El Este está cerca, a la vuelta de la esquina, en la próxima estación del Metro. Vamos por una espaciosa avenida y esa avenida, descubrimos de repente, desemboca en la puerta de Brandenburgo. Para continuar nuestro inocente viaje en forma normal tendríamos que pasar de un sistema al otro, del capitalismo al socialismo. ¡Nada menos! Lo irónico del asunto es que la ancha avenida fue diseñada en el siglo XIX para que desfilaran los ejércitos prusianos. Por eso nos encontramos con las estatuas monumentales de Bismarck y de Moltke. Y vemos más allá un túmulo con inscripciones en caracteres rusos y unos soldados que hacen un cambio de guardia a paso lento, lentísimo. Son los mejores alumnos de la Academia de Guerra de Moscú, explica alguien. Montar guardia en ese monumento a los caídos del Ejército Rojo es un honor codiciado por ellos.
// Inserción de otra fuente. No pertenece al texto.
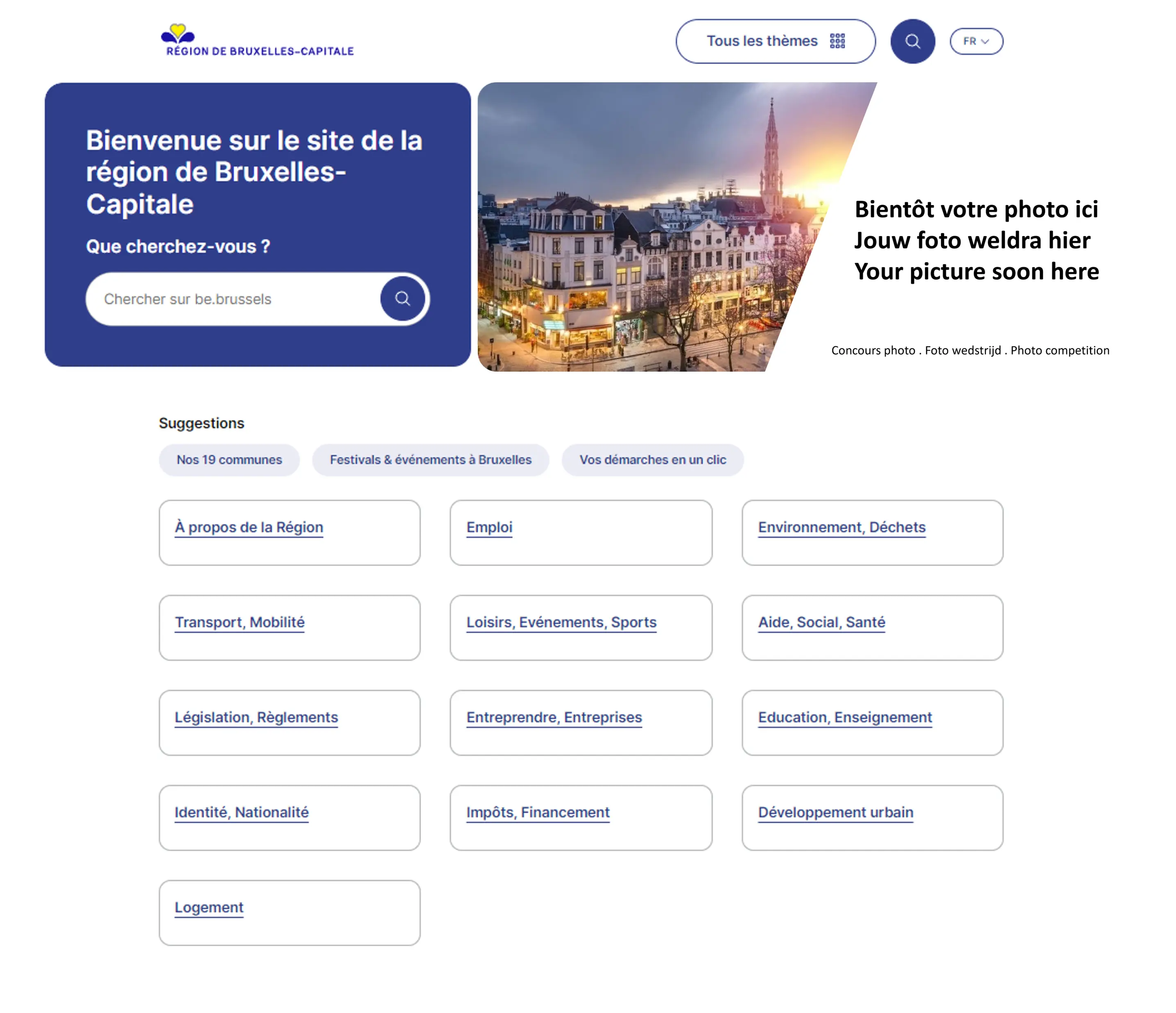
Task: Open Loisirs, Evénements, Sports link
Action: pyautogui.click(x=561, y=622)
El Este está cerca y el Tercer Mundo, en cambio, es remoto, folclórico, de cartón piedra. Unos amigos alemanes me invitan a ir con ellos a una fiesta chilena. Es un acto evidente de buena voluntad, de acercamiento. Si soy chileno, se supone que me gustará asistir a una fiesta chilena. La orquesta es heterogénea, pero está dominada por la voz, por la personalidad, por el ritmo de un viejo cubano de Guanabacoa, el distrito negro del puerto de La Habana. Guanabacoa… coa… coa… canta, con voz algo cascada, pero con sentido de los ritmos del trópico, el viejo músico. "Música chilena", dicen mis amigos alemanes, buscando mi aprobación con la mirada. Yo sonrío. Explicar las diferencias, los matices del remoto mundo latinoamericano, esa parte del llamado Tercer Mundo, en medio del bullicio infernal, de las parejas que bailan la salsa y la cumbia, no es tarea fácil. Les cuento que en Chile se escucha más "heavy rock" que otra cosa y parecen perplejos, desconcertados. ¿No seré yo un infiltrado, un falso chileno? Porque tengo, al fin y al cabo, unos rasgos demasiado poco indios, que no cuadran con la imagen de marca del latinoamericano, el "latino". El buen "latino" es un "latin lover", y es un hombre con un poncho, una guitarra, unos pómulos salientes, una tez olivácea.
En algunos casos, el compromiso con el Tercer Mundo va más allá de una fiesta con empanadas, con cerveza berlinesa y con cumbias. Gunther Grass abandona la presidencia de la Academia de las Artes y parte a vivir una temporada en Calcuta. A mirar el Tercer Mundo con los propios ojos y hacer la experiencia con la propia piel. Es, después de todo, una decisión seria, que tenemos que respetar: la decisión de conocer por uno mismo, sin que a uno le cuenten cuentos, el hambre, los muertos en las calles de Calcuta.